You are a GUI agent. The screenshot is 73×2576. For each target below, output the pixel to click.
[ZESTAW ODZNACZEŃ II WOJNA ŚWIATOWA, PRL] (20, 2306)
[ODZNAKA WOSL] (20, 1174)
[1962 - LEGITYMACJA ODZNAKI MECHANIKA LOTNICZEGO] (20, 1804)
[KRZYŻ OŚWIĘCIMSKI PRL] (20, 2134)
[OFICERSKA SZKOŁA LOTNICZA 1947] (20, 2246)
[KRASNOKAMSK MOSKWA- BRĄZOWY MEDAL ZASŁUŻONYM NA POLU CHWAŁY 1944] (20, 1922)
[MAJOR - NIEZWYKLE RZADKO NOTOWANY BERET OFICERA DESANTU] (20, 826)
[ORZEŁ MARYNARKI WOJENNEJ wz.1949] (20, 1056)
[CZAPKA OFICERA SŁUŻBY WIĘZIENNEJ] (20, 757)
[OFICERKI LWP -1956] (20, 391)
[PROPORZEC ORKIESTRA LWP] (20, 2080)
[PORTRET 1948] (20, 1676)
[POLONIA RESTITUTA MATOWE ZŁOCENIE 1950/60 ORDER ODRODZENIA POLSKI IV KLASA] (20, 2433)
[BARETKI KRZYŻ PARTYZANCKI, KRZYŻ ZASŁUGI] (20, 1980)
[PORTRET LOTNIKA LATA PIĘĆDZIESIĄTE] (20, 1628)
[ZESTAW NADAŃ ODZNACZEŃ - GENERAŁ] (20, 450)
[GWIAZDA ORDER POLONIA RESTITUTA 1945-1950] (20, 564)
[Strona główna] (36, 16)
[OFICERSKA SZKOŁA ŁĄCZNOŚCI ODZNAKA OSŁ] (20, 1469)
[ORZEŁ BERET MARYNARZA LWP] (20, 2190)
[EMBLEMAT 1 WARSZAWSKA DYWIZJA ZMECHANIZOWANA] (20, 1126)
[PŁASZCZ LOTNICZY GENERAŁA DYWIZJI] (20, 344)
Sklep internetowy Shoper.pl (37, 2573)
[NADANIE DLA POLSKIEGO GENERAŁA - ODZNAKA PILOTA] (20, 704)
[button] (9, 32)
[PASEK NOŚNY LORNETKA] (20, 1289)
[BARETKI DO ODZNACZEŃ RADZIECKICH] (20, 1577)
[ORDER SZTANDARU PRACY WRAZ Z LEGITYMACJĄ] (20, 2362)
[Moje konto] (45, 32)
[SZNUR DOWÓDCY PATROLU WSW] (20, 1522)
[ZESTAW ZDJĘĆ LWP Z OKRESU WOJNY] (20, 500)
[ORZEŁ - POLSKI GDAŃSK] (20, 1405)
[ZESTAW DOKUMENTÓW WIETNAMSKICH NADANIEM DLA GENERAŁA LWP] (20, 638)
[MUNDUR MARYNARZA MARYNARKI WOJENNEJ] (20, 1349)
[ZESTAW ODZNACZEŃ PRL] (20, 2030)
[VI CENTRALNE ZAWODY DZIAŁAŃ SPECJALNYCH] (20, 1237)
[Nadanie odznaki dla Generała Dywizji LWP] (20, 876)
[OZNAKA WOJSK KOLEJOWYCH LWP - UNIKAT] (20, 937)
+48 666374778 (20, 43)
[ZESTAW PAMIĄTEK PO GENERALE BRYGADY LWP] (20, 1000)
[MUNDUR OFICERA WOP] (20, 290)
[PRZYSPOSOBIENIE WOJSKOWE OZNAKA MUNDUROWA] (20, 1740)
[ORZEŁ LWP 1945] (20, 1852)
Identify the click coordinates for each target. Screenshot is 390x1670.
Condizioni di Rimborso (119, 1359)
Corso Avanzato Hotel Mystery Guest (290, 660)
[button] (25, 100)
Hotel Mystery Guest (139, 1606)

- _Exercise directions_:
Write out every line of the data that holds the word "OFICERA".

- _Exercise answer_:
[MAJOR - NIEZWYKLE RZADKO NOTOWANY BERET OFICERA DESANTU] (20, 826)
[CZAPKA OFICERA SŁUŻBY WIĘZIENNEJ] (20, 757)
[MUNDUR OFICERA WOP] (20, 290)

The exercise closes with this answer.